Docstrings should include the name of the class under test, the functionality being tested, the name of the attribute/method being tested, and the condition being tested. In this way, nosetests will display all the information required to locate the failed/erronious test within this classification scheme. The order is not strictly required; sometimes it is easier to write something like "Setting ClassName.strictly_positive_attribute < 0 is invalid." The docstrings should describe logically what the test method does. In other words, it should be clear from the docstring how the test is passed or failed.

Additional style guidelines for numerical tests

Each calculator method requires the following items in order to be considered to be fully tested.

  • A unit listed in its docstring. No mention of unit indicates the quantity is unitless.
  • A value of uncertainty listed in its docstring.
  • An analysis of the method's uncertainty documented in that method's test's docstring.
  • A unit test that tests the method against standard data.
  • Additional unit tests that test any other special, edge, or corner cases.

Remarks

If a class has several methods that do similar things, many of the tests in a class will be very similar. I wrote a really dumb command line tool I call testwriter to automatically generate code for these tests.

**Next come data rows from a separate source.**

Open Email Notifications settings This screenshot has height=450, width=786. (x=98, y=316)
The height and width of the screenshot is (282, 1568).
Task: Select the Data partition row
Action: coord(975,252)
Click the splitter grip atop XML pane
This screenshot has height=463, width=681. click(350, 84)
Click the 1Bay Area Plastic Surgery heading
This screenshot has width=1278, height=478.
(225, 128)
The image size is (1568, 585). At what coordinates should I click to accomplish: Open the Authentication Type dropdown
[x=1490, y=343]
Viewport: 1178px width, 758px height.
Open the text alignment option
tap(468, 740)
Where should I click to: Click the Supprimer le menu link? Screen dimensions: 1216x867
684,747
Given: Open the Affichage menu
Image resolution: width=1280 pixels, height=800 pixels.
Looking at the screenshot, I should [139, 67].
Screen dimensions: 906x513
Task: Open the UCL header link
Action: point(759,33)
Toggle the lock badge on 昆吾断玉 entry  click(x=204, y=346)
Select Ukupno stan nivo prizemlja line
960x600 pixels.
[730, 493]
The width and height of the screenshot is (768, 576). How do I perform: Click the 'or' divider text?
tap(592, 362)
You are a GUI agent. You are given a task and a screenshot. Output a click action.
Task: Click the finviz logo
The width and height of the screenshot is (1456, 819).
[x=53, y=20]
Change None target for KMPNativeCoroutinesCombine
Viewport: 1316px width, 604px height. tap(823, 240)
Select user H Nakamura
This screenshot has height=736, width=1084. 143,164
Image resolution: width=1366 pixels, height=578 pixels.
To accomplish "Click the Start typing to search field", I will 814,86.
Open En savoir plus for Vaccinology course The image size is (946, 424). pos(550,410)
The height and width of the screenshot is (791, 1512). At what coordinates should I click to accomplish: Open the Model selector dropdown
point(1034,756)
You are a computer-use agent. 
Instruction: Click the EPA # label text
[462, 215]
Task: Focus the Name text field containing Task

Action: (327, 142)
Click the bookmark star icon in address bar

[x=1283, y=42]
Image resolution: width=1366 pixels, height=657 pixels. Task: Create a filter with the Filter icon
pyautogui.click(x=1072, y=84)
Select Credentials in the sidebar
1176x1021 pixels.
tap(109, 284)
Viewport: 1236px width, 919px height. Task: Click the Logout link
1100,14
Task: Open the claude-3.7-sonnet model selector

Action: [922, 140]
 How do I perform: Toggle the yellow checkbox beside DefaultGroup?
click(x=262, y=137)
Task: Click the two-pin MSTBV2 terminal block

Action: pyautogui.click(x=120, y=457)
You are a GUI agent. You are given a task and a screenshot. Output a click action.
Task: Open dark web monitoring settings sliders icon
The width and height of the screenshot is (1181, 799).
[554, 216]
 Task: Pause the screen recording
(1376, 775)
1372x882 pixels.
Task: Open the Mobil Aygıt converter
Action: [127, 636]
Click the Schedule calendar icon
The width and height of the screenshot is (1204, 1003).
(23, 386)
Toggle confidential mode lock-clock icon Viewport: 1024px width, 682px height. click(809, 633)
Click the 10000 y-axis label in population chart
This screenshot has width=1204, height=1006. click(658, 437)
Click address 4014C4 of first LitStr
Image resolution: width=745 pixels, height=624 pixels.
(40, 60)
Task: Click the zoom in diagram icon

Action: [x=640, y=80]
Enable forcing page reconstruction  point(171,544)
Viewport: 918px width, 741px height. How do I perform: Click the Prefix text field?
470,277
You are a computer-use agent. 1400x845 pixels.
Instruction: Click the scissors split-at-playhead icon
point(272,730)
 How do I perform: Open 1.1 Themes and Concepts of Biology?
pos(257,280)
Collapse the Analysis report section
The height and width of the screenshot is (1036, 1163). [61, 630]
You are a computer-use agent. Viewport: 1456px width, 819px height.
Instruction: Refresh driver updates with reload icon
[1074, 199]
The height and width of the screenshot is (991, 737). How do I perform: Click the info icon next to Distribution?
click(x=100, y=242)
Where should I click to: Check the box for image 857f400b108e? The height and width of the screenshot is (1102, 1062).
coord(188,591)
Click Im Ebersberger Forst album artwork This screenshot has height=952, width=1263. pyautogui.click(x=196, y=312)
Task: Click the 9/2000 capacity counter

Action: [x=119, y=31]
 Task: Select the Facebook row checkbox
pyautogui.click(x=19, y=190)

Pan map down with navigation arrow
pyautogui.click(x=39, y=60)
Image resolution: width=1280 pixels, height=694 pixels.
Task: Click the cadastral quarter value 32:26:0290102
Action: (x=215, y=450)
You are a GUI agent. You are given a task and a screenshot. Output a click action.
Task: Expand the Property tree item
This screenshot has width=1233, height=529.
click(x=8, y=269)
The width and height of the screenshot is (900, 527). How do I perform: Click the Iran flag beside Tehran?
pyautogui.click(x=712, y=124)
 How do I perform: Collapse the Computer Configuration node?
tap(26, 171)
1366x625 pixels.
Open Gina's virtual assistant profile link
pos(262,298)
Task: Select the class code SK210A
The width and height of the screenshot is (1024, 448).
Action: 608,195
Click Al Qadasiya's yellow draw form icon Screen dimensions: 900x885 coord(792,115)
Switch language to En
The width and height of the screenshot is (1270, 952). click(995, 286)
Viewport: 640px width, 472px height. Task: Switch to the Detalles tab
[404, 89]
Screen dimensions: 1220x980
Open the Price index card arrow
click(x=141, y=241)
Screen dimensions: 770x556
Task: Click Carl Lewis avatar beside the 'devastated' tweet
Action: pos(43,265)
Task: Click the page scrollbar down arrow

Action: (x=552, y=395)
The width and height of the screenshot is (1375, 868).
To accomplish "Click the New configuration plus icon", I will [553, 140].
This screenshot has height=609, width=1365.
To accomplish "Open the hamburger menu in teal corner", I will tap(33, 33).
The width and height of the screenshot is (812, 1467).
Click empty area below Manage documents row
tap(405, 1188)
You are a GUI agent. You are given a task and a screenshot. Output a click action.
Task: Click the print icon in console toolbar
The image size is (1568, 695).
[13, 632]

Example/skeleton test file

# -*- coding: utf-8 -*-
# Import statements
# =================

# Common input parameters
# =======================

# Base classes
# ============
class Base(unittest.TestCase):
    """
    Base class for tests

    This class defines a common `setUp` method that defines attributes which are used in the various tests.
    """
    def setUp(self):
        pass


# Test classes
# ============
class Instantiation(Base):
    """
    Tests all aspects of instantiation

    Tests include: instantiation with args of wrong type, instantiation with input values outside constraints, etc.
    """
    pass

    # Input arguments wrong type
    # ==========================

    # Input arguments outside constraints
    # ===================================


class Set(Base):
    """
    Tests all aspects of setting attributes

    Tests include: setting attributes of wrong type, setting attributes outside their constraints, etc.
    """
    pass

    # Set attribute wrong type
    # ========================

    # Set attribute outside constraint
    # ================================


class MethodsInput(Base):
    """
    Tests methods which take input parameters

    Tests include: passing invalid input, etc.
    """
    pass


class MethodsReturnType(Base):
    """
    Tests methods' output types
    """
    pass


class MethodsReturnUnits(Base):
    """
    Tests methods' output units where applicable
    """
    pass


class MethodsReturnValues(Base):
    """
    Tests values of methods against known values
    """
    pass

Resources

Arbuckle (isbn 9781847198846) gives an excellent, but slightly dated, introduction to python testing. The Python testing blog. The py.test module.